I decided to cut right to the chase and modified the RealTek sample SleepWithWifiIdle Arduino sketch following the lines of PVVX’s changes to set the DTIM interval to every 4th beacon. I added the code I used for the esp8266 to open a TCP connection to my local server and send a message plus to toggle the LED so I could easily trigger the scope.
The resulting scope capture is shown below. It spans a total of 12 seconds and shows 3 loop iteration wake-ups that are 5.4 seconds apart.
Just in case you’re wondering: nope, I didn’t mix-up my scope captures, this is really an RTL8710 capture and not a misplaced esp8266 one! They really look that similar.
In the capture one can easily make out the various power levels and they match up with the specs. The TCP connection happens very rapidly (in 11ms according to a packet trace I captured) and one can see the very brief wake-up periods every 400ms to catch a beacon. Something I don’t like at all are the very long high-power periods at ~60mA: those will ruin the low-power performance!
Looking a bit closer at the activity, here is a zoom-in of the same capture focusing on one loop iteration:
The pulse on the yellow trace spans the entire loop iteration. The corresponding TCP packet transmissions can be seen as power spikes. In addition, the capture shows a beacon with a packet pending. The three TX power spikes of that wake-up period should look familiar: power-save-off, then an ACK for the packet received, and a power-save-on packet.
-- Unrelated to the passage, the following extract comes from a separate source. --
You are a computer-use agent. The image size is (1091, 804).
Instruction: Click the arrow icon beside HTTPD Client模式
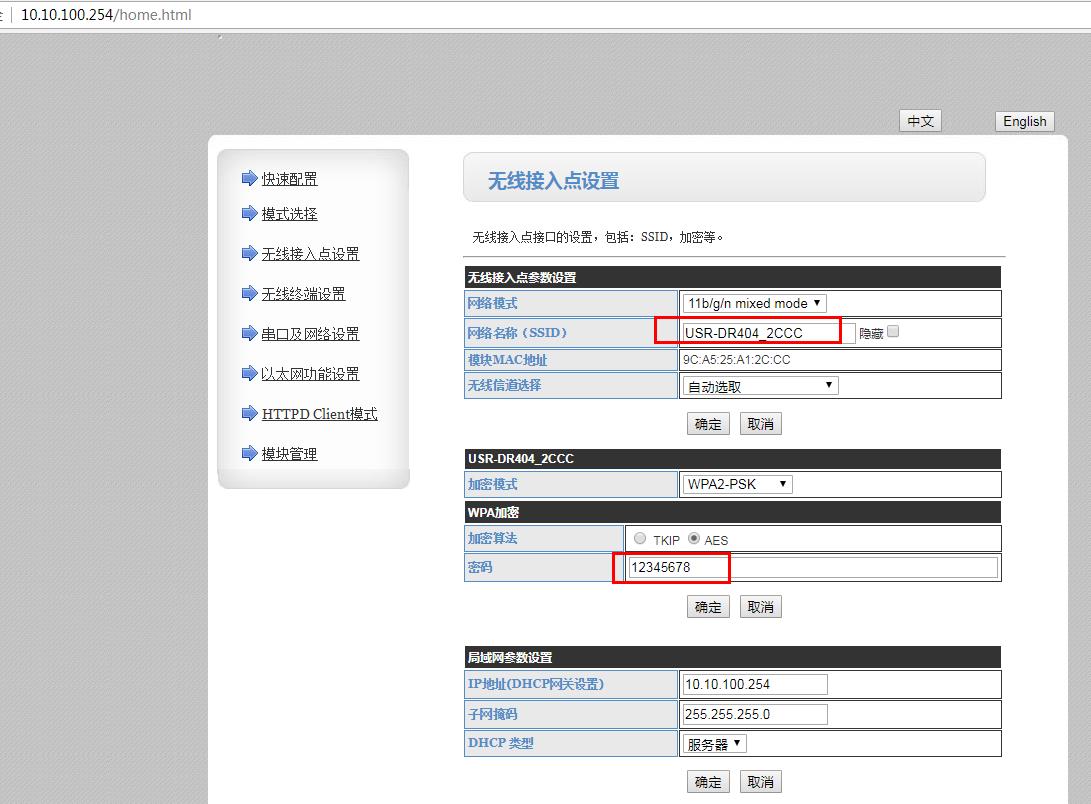(249, 413)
The total duration is shorter than for the esp8266 or esp32: the RTL8710 re-enters power save in just under 40ms.
Here is a Wifi packet capture of such a beacon with three packets to pick-up:
First comes the beacon with the TIM field stating that there’s a packet for the RTL8710 (I checked the packet details to confirm), then the RTL8710 sends a null packet without “P” flag, meaning it’s exiting power-save. The AP ACKs that packet and follows with a 3-packet sequence that it had stored up. The RTL8710 ACKs each one and then 30ms after the last one sends a null packet with the “P” flag to tell the AP that it is re-entering power-save mode.
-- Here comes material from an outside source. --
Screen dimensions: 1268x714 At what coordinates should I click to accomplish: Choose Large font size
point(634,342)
Now to the very long periods at high power. The RTL8710 datasheet says the following about the Leisure Power Save mode:
So somehow there is a 2-second timer involved and, looking at the scope captures, indeed one of the high-power periods is a tad over 2 seconds long and the other a tad over 4 seconds. This pattern of 2-second and 4-second high-power periods repeats consistently although I can’t quite figure out what exactly triggers the periods.
In a last attempt at LPS I changed the settings to the ones I used with the esp32: a DTIM interval of 50 (5 seconds) and a loop interval of 23 seconds. The following scope capture shows a total elasped time of 1 minute:
In this trace the RTL8710 spends more time at RX and modem-sleep power levels than powering down to light-sleep. Clearly cranking the DTIM interval up does not help.
So far it does not look like the RTL8710 provides a better alternative to the Espressif microcontrollers for low-power operation. The LPS mode may be usable given some tweaking but I very much doubt that it can be made to use less power than the esp32.